● **Exercise goal**: Render the records from the start through the line that contains "pos(1237,460)", inclusive, as a Markdown table with the columns Row and Line, skipping blank lines and leaving out the pictures.
┌─ Material shown
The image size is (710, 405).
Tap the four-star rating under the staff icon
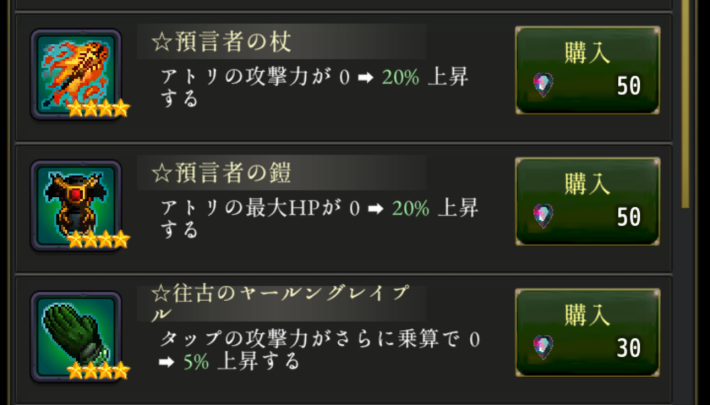tap(99, 108)
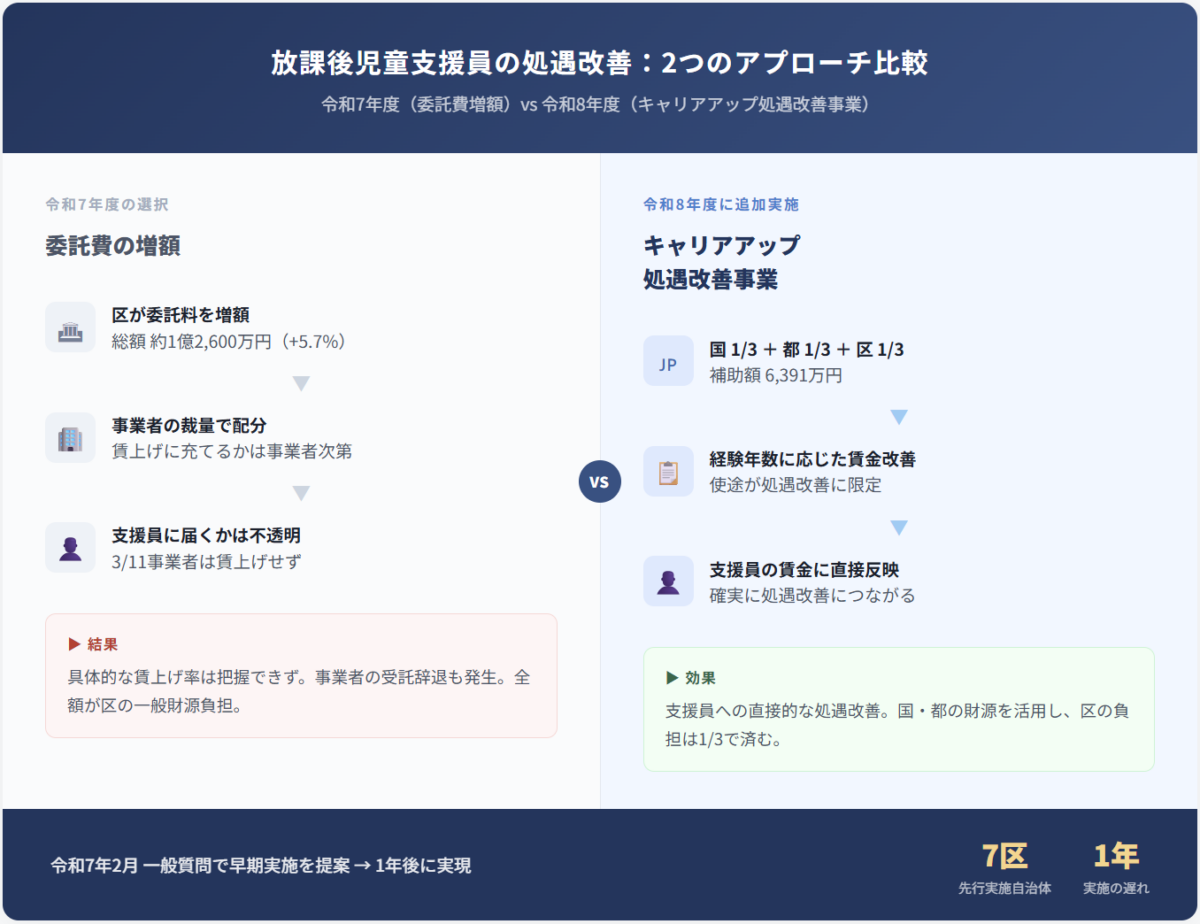Click the bank icon beside 区が委託料を増額
This screenshot has height=924, width=1200.
coord(70,327)
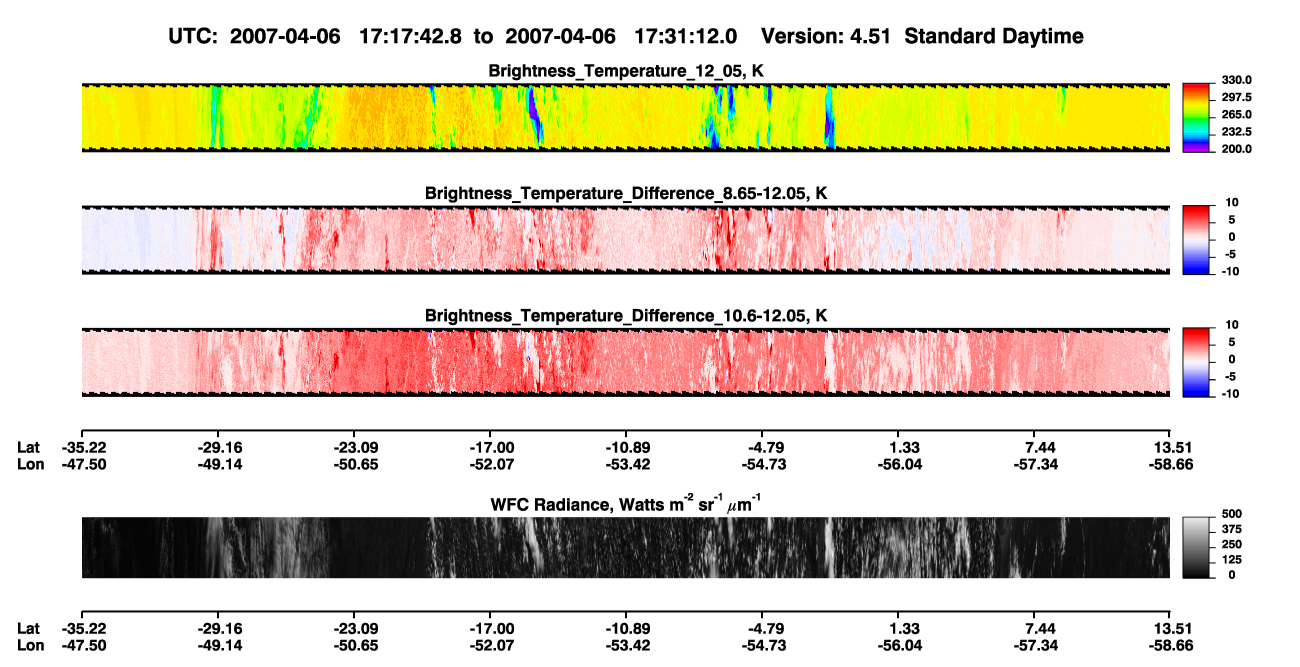Click the Version: 4.51 Standard Daytime text
The width and height of the screenshot is (1300, 667).
point(922,36)
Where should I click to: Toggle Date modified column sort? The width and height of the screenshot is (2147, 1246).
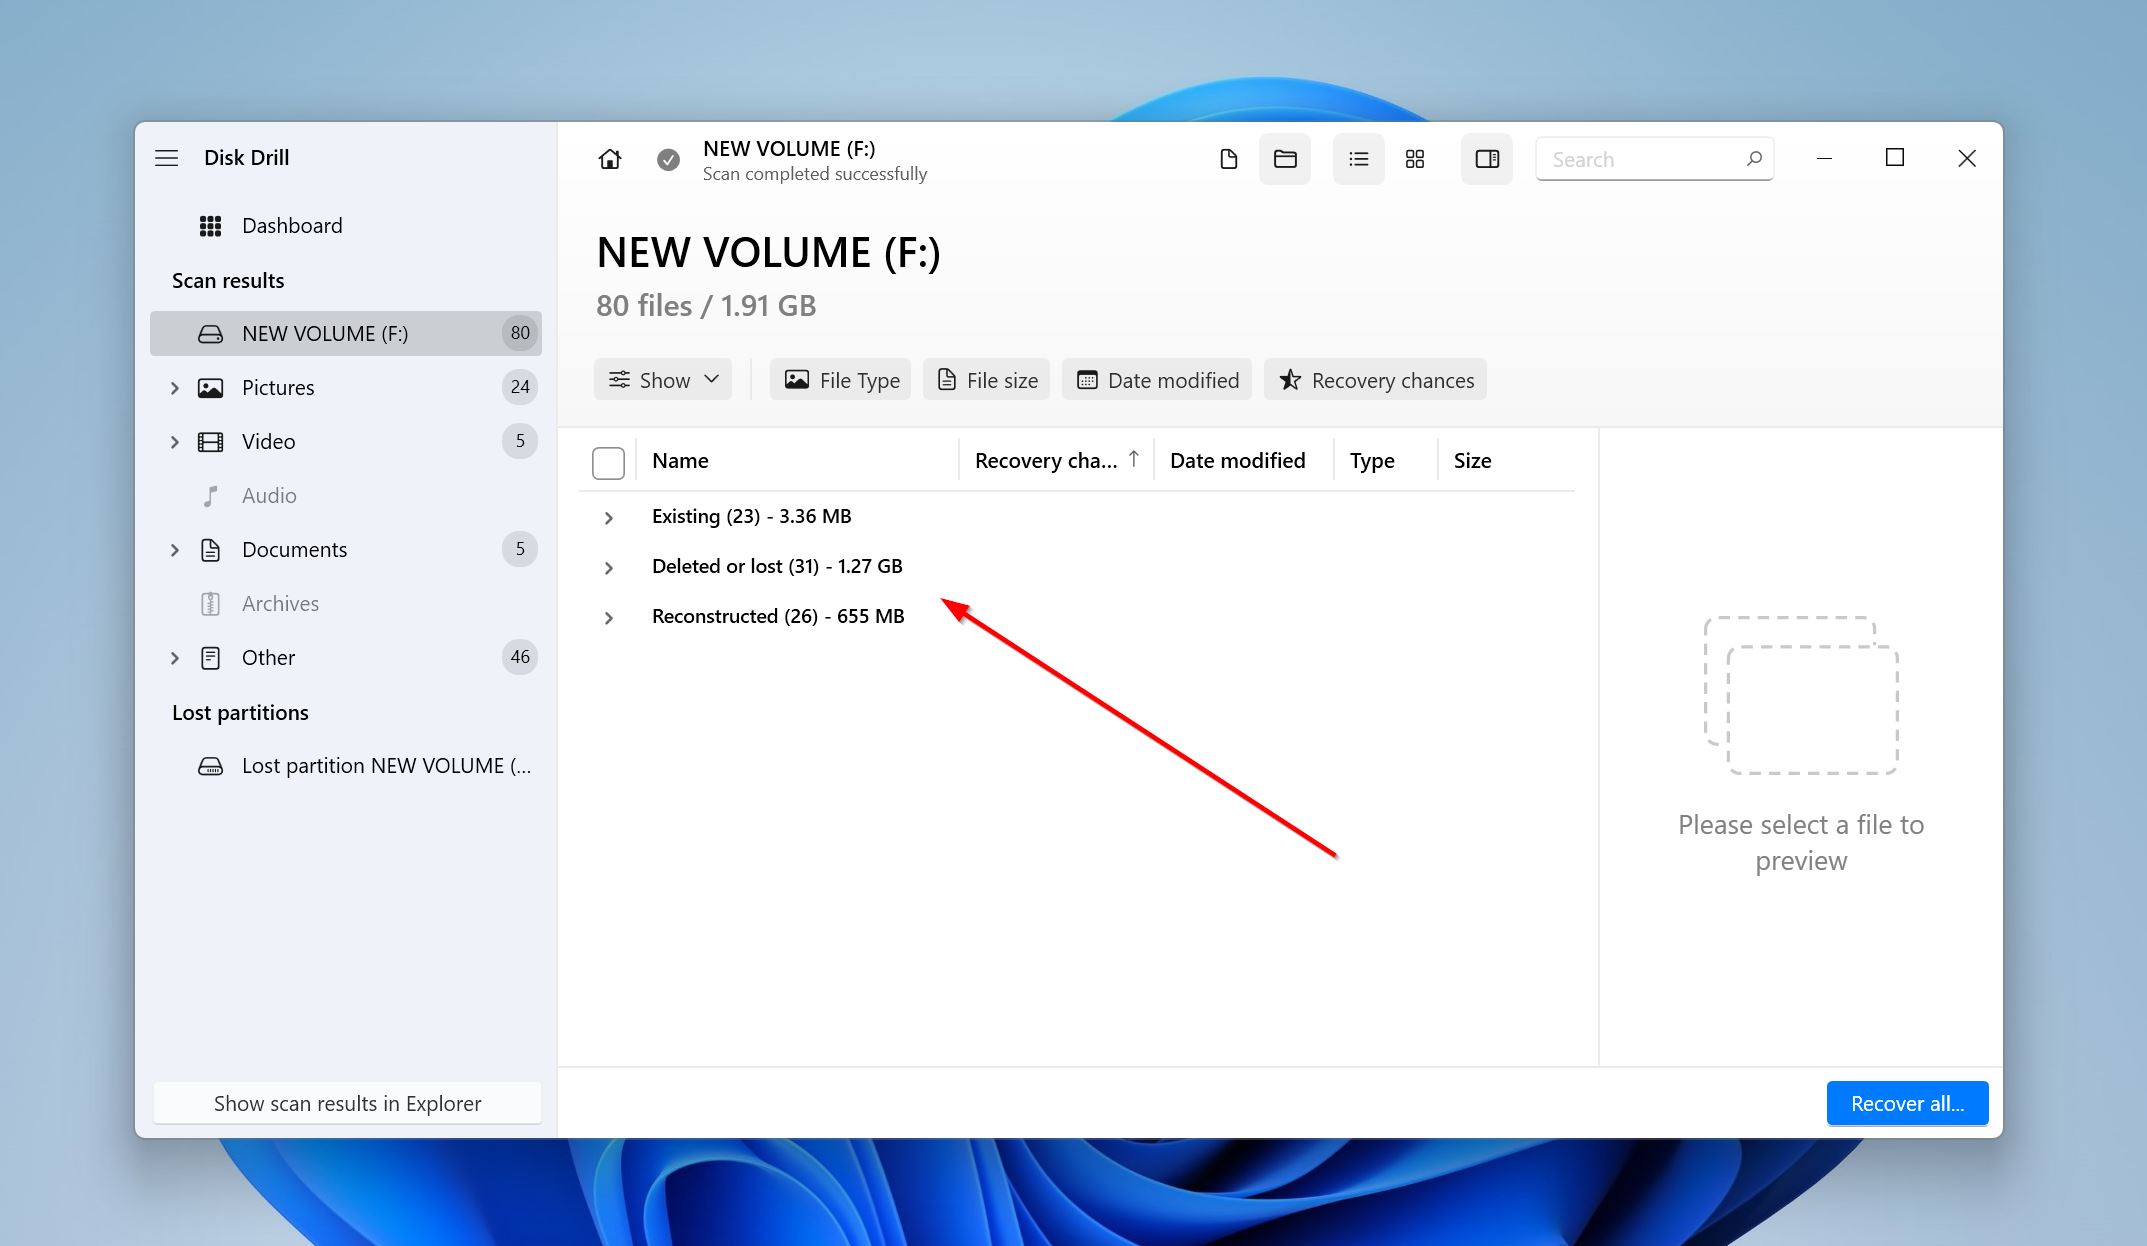pos(1237,460)
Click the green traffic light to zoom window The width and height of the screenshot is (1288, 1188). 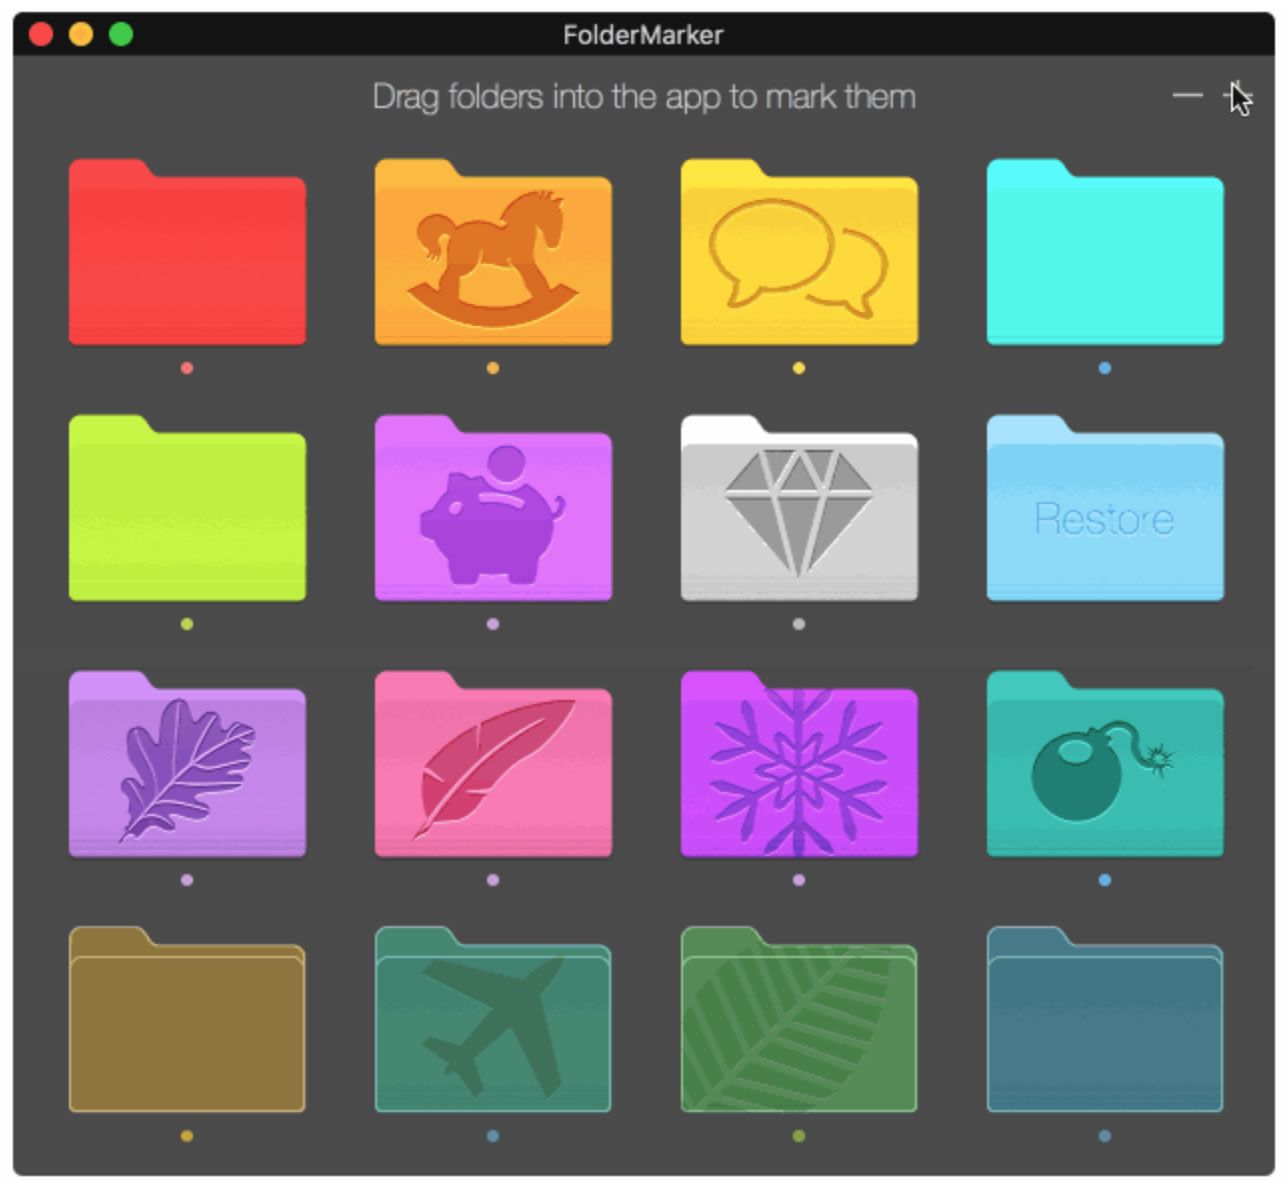pos(119,32)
└─
● **Response**:
| Row | Line |
|---|---|
| 1 | The image size is (710, 405). |
| 2 | Tap the four-star rating under the staff icon |
| 3 | tap(99, 108) |
| 4 | Click the bank icon beside 区が委託料を増額 |
| 5 | This screenshot has height=924, width=1200. |
| 6 | coord(70,327) |
| 7 | Click the Version: 4.51 Standard Daytime text |
| 8 | The width and height of the screenshot is (1300, 667). |
| 9 | point(922,36) |
| 10 | Where should I click to: Toggle Date modified column sort? The width and height of the screenshot is (2147, 1246). |
| 11 | pos(1237,460) |